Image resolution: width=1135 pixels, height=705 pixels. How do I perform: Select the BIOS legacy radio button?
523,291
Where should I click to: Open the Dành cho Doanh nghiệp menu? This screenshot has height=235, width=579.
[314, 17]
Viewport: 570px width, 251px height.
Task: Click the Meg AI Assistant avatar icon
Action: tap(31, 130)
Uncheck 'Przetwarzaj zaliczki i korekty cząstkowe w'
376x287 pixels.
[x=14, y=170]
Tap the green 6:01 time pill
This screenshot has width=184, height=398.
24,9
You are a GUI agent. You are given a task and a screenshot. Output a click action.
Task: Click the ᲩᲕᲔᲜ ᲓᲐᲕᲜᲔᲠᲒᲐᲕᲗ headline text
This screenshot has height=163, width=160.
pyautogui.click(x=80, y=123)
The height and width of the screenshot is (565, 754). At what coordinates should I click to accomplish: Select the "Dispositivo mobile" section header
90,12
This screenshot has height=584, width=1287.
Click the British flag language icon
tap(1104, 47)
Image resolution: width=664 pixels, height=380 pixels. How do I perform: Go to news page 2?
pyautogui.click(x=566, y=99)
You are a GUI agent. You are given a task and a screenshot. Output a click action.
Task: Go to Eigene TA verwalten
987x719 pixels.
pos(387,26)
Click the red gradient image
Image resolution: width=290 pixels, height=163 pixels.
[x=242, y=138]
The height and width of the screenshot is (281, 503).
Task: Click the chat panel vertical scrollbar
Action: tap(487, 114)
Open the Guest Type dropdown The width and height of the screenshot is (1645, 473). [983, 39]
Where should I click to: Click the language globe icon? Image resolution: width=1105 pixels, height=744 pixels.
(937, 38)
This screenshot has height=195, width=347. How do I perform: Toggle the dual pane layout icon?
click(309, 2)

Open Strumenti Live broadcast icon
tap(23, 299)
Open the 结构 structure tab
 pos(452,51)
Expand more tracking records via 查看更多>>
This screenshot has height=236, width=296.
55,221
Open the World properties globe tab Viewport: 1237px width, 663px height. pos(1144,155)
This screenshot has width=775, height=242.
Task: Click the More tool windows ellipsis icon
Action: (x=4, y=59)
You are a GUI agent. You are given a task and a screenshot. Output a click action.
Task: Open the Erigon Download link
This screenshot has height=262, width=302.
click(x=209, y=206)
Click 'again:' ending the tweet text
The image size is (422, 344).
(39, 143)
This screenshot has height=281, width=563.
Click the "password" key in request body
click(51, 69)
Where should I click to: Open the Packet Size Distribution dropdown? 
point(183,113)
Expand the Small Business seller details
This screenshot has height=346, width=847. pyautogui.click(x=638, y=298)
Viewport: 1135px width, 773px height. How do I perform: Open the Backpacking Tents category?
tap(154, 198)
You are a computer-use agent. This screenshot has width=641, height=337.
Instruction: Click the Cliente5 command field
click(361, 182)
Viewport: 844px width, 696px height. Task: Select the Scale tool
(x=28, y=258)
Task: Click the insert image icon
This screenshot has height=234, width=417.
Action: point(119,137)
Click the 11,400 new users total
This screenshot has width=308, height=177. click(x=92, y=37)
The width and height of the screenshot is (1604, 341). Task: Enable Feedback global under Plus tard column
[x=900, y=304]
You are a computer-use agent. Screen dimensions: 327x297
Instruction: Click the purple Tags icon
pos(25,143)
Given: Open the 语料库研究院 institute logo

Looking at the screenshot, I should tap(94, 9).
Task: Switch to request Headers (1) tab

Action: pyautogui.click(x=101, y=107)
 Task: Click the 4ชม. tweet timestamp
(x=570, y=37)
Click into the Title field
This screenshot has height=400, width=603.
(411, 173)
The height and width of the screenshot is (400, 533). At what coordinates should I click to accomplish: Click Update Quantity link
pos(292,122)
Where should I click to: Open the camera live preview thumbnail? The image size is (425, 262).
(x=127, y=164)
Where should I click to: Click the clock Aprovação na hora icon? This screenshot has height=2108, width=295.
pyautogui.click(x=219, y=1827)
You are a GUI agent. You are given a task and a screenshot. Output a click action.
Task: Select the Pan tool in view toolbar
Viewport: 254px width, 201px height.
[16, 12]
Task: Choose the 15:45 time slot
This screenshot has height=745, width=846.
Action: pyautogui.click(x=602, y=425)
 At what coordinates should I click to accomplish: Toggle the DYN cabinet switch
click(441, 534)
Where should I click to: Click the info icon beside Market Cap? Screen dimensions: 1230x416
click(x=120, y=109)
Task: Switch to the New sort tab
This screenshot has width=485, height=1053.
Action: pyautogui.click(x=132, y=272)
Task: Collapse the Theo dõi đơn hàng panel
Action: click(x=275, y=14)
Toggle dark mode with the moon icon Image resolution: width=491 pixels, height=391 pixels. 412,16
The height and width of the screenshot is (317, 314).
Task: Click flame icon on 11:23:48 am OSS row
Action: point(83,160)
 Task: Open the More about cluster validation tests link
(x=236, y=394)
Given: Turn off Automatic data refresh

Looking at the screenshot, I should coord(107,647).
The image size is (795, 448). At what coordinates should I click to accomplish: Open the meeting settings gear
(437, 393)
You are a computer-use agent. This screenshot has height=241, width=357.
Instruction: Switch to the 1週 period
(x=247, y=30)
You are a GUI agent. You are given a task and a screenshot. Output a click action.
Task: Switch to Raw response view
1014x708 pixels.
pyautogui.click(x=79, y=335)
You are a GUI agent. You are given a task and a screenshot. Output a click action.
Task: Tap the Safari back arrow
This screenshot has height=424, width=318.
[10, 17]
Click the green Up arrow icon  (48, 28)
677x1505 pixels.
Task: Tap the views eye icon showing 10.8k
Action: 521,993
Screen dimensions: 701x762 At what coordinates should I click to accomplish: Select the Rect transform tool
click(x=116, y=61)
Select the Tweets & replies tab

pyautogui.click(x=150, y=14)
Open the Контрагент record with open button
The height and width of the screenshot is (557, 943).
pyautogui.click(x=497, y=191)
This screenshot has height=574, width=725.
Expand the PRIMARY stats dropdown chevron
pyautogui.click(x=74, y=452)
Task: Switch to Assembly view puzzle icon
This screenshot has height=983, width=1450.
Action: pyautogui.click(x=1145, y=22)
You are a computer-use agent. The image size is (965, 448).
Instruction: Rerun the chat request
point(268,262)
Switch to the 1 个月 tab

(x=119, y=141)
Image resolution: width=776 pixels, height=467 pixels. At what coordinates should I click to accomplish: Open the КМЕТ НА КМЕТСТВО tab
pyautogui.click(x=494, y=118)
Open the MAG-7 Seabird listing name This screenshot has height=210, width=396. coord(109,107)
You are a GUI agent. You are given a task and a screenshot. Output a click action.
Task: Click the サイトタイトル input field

(ASSIGNMENT)
For each line above that contains the word "computer", copy that line.

(ANSWER FOR THE TASK)
You are a computer-use agent. This screenshot has width=641, height=337.
You are a computer-use agent. Screen dimensions: 327x297
You are a computer-use agent. This screenshot has height=241, width=357.
You are a computer-use agent. The image size is (965, 448).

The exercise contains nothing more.